**Data under study:**
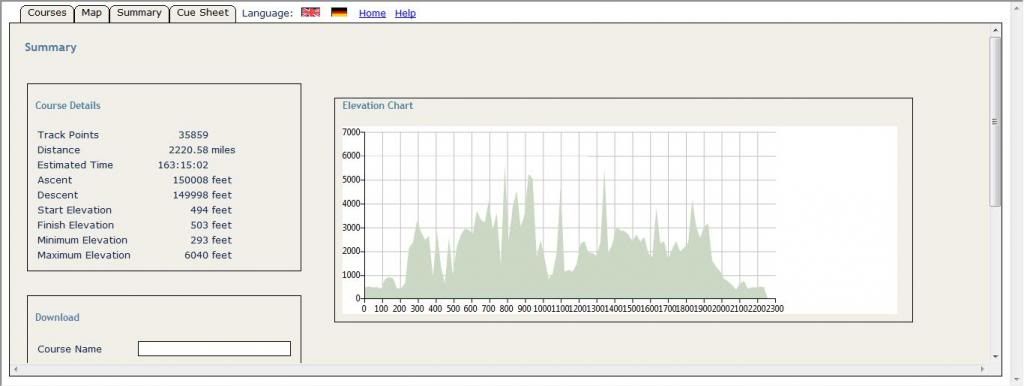Click the Course Details heading
The height and width of the screenshot is (386, 1024).
click(68, 105)
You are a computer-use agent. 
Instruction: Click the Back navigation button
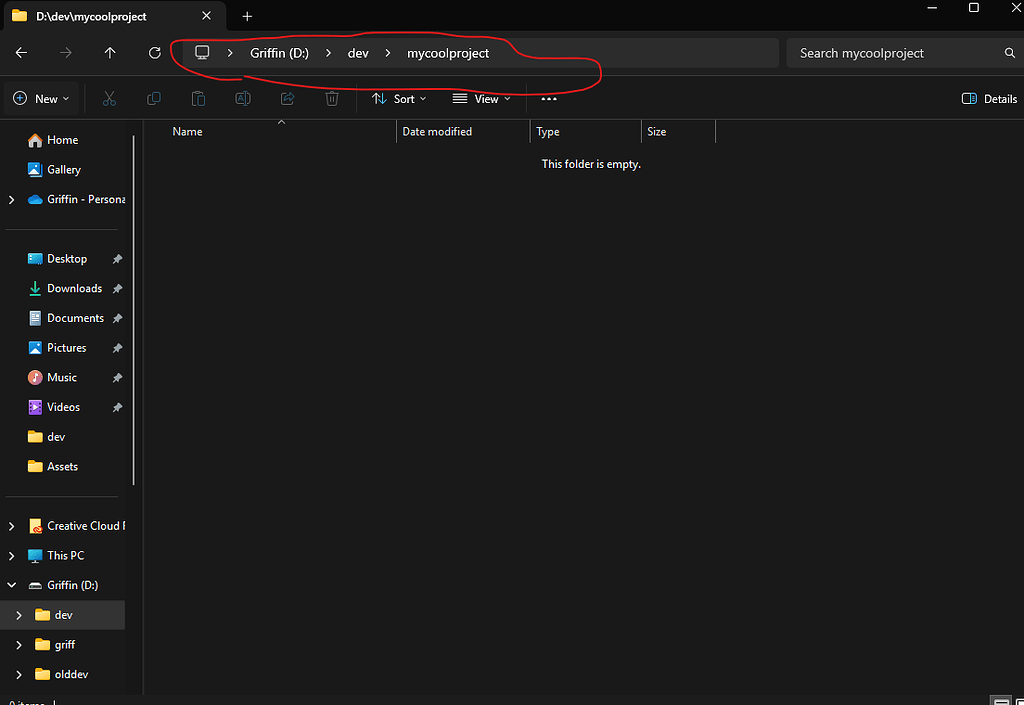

**What is being asked:** The answer is to be the lines from the line that contains "You are a computer-use agent." through the last line of the material, retyped exactly, both included, with pictures left out, please.

**Response for this exercise:**
You are a computer-use agent. 
Instruction: Click the Back navigation button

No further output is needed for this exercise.